For instructions, see Managing security groups and security rules.

Security rule types: stateful and stateless

A security rule can be stateful or stateless, which means it has connection tracking enabled or disabled:
  • Stateful security rules track connections in which the matching traffic is sent and automatically allow the response traffic within the same connection, even if it doesn’t match any other rule. For example, if a VM sends a request that a stateful security rule in the VM’s security group allows, the response to this request is allowed by the same rule.
  • Stateless security rules don’t track connections like stateful security rules do. For your VM to be able to send or receive a response to ingress or egress traffic that a stateless security rule allows, you need to create a separate security rule.

Security rule priorities

Each security rule has a priority from 1 to 1000. When determining how to apply security rules to a traffic packet, Nebius AI Cloud looks for a matching security rule, starting from security rules with lower priority values—that is, going from 1 to 1000. Once a match is found, the lookup stops and the matching rule is applied. If no match is found, the traffic is denied. This means that assigning an empty security group to a VM’s network interface blocks all traffic to and from this network interface. If two or more security rules have the same priority, security rules that deny traffic take precedence over security rules that allow traffic. The default priority of a security rule is 500. Setting the priority at 0 is the same as the default value. If you assign multiple security groups to a network interface of a VM, all security rules from these security groups are combined into one list which is then looked up by effective priority. Effective priority is automatically calculated for each security rule from its priority and returned in its .status.effective_priority field: 
metadata:
  id: vpcsecurityrule-***
status:
  effective_priority: 3001

Security groups as sources or destinations in security rules

You can specify a security group as the source for an ingress security rule or as the destination for an egress security rule. For example: 
metadata:
  id: vpcsecurityrule-***
spec:
  access: DENY
  egress:
    destination_security_group_id: vpcsecuritygroup-***
  priority: 500
  protocol: TCP
  type: STATELESS
The security group specified in a security rule and the security group that contains the security rule must be associated with the same network. You can use the source/destination security group together with the source/destination CIDR blocks and ports in a security rule: 
metadata:
  id: vpcsecurityrule-***
spec:
  egress:
    destination_cidrs:
      - 192.0.2.0/24
    destination_ports:
      - 8888
    destination_security_group_id: vpcsecuritygroup-***
  priority: 500
  protocol: TCP
  type: STATELESS
In this case, the security rule applies to VMs’ network interfaces that have the specified security group and an IP address from one of the specified CIDR blocks assigned to them.

Default security groups

Each network has a default security group which is assigned to VMs in this network by default.

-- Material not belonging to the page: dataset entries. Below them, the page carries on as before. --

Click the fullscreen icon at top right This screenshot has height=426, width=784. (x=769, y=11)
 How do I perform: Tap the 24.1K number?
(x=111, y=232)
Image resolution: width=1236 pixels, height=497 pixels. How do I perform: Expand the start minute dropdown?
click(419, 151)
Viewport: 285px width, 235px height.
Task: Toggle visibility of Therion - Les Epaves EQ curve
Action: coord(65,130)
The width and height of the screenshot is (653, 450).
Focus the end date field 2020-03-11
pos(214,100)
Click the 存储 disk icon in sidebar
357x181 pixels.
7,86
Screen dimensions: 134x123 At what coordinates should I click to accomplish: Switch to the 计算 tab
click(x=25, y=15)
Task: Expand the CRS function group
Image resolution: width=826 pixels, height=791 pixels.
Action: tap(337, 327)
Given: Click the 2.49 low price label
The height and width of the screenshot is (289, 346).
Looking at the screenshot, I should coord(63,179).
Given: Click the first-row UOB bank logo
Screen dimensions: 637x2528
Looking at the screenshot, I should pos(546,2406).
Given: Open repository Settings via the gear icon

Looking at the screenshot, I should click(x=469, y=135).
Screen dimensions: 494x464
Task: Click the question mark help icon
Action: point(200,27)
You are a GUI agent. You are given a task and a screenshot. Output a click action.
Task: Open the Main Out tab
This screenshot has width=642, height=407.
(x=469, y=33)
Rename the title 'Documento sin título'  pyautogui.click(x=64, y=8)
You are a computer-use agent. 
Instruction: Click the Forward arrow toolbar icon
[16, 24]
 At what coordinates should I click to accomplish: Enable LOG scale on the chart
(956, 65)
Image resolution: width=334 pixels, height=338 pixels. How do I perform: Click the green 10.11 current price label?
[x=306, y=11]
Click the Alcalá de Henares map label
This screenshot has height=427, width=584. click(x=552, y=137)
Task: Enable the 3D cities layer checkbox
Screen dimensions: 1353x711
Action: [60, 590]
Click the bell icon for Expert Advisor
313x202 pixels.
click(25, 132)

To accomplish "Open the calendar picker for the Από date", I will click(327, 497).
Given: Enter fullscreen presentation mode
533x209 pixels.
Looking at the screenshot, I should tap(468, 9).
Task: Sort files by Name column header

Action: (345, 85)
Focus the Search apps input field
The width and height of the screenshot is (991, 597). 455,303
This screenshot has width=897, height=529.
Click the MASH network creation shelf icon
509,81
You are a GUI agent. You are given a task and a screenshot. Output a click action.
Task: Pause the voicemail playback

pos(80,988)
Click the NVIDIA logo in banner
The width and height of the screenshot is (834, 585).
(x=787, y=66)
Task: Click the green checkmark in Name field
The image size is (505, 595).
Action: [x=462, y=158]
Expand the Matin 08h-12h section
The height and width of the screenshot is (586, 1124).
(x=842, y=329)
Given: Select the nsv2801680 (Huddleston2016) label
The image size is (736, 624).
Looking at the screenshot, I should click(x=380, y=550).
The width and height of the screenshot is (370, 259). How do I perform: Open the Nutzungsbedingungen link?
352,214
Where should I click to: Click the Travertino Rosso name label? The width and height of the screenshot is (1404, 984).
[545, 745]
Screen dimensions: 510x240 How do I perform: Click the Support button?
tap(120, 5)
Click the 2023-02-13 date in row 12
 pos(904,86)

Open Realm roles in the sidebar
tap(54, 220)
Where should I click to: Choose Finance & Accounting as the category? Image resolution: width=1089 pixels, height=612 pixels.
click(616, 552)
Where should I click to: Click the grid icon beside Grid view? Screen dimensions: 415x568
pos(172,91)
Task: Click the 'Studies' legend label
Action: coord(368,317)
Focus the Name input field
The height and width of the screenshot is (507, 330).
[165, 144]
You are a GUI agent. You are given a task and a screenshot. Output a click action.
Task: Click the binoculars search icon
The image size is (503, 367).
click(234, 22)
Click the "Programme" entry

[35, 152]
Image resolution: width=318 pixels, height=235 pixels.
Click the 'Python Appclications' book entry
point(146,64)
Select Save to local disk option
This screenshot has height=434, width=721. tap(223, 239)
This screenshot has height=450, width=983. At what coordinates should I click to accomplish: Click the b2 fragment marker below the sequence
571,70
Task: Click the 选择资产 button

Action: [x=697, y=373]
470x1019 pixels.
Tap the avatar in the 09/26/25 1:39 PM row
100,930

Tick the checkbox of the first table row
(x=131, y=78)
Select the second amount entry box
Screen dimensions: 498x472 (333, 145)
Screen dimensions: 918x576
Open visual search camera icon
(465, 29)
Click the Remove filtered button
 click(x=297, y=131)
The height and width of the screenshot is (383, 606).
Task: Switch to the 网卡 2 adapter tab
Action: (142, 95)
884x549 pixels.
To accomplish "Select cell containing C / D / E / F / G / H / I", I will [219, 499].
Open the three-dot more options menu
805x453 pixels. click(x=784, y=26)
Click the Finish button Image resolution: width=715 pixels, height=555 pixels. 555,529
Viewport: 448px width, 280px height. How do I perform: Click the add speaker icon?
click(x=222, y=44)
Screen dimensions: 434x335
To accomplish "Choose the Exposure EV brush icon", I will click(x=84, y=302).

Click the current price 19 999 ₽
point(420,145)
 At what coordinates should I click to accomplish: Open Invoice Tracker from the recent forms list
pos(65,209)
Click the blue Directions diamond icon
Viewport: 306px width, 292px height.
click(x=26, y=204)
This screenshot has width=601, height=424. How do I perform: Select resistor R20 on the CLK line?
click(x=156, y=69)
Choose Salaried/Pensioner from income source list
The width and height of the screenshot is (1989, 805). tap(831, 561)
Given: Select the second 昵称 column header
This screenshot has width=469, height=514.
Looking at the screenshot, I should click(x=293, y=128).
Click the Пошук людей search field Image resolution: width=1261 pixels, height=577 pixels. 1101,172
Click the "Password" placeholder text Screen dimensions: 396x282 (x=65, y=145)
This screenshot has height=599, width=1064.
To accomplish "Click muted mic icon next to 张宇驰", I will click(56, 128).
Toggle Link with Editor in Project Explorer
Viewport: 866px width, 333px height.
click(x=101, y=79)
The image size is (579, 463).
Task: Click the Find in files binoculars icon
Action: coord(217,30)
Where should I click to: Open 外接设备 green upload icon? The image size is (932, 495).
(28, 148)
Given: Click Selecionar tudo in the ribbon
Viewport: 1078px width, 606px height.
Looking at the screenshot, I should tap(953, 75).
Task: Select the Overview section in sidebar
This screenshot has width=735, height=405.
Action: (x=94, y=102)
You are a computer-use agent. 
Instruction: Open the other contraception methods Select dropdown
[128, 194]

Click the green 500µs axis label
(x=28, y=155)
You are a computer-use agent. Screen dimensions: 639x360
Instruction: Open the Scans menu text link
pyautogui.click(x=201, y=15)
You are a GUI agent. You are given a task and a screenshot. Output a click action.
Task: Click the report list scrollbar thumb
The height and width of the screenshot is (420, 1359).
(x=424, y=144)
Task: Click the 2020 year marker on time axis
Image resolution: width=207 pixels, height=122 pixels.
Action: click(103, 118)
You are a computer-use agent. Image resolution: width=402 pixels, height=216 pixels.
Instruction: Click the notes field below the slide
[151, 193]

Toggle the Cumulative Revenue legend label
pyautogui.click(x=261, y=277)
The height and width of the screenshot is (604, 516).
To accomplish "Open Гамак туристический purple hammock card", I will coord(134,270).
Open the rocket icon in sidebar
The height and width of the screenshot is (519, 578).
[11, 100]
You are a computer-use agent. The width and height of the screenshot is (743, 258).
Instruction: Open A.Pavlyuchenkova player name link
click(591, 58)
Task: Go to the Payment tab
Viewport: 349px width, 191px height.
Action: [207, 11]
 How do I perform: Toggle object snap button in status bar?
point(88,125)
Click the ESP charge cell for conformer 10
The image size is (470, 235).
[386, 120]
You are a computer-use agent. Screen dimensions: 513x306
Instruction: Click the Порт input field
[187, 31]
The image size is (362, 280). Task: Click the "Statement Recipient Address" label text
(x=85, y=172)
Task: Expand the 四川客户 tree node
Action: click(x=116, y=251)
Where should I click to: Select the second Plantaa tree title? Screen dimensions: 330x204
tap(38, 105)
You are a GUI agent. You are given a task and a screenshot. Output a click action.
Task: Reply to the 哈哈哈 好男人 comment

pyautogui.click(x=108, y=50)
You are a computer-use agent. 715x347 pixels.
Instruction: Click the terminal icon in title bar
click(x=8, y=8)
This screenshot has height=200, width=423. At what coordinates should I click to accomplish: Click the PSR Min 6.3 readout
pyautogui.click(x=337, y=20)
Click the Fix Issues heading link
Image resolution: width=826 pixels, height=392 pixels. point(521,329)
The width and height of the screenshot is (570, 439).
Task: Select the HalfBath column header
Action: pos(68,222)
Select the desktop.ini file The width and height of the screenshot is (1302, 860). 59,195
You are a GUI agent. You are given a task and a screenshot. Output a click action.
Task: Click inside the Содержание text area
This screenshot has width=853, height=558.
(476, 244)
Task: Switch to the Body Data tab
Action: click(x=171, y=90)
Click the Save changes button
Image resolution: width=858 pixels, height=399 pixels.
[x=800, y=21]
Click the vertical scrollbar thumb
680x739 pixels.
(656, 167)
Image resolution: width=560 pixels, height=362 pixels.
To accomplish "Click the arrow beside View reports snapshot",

It allows all ingress and egress traffic. 
items:
  - metadata:
      id: vpcsecurityrule-***
      parent_id: vpcsecuritygroup-***
    spec:
      access: ALLOW
      ingress: {}
      priority: 500
      protocol: ANY
      type: STATELESS
  - metadata:
      id: vpcsecurityrule-***
      parent_id: vpcsecuritygroup-***
    spec:
      access: ALLOW
      egress: {}
      priority: 500
      protocol: ANY
      type: STATELESS
You can’t change or delete default security groups.